[Stored data entries]

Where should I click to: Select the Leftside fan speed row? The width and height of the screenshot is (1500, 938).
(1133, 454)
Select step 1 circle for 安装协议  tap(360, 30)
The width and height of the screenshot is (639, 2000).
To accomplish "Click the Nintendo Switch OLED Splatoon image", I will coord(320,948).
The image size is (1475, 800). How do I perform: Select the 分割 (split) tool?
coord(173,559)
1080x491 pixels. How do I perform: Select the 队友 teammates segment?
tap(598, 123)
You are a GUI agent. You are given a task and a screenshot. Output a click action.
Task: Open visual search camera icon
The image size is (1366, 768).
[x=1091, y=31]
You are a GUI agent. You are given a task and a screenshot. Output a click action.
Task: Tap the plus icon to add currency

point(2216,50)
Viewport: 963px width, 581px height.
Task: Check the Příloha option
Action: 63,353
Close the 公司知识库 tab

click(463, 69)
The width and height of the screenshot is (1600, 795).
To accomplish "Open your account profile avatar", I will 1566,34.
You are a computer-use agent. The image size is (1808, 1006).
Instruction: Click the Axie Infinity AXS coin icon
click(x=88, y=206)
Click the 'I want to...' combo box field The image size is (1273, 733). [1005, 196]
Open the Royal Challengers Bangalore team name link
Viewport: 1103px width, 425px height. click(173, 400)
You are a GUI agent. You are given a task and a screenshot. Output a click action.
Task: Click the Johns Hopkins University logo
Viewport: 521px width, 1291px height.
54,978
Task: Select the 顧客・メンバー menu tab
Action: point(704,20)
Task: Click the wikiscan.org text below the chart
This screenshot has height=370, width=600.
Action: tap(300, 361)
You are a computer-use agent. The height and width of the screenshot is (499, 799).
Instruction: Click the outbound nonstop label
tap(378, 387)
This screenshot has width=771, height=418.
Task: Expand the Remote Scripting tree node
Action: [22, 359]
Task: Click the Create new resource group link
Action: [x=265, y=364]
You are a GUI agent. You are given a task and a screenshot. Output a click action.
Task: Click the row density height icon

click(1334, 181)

_Task requirements:_
Go over the records above line by line and count those holding the word "accomplish". Reply only with the number.

_Task output:_
2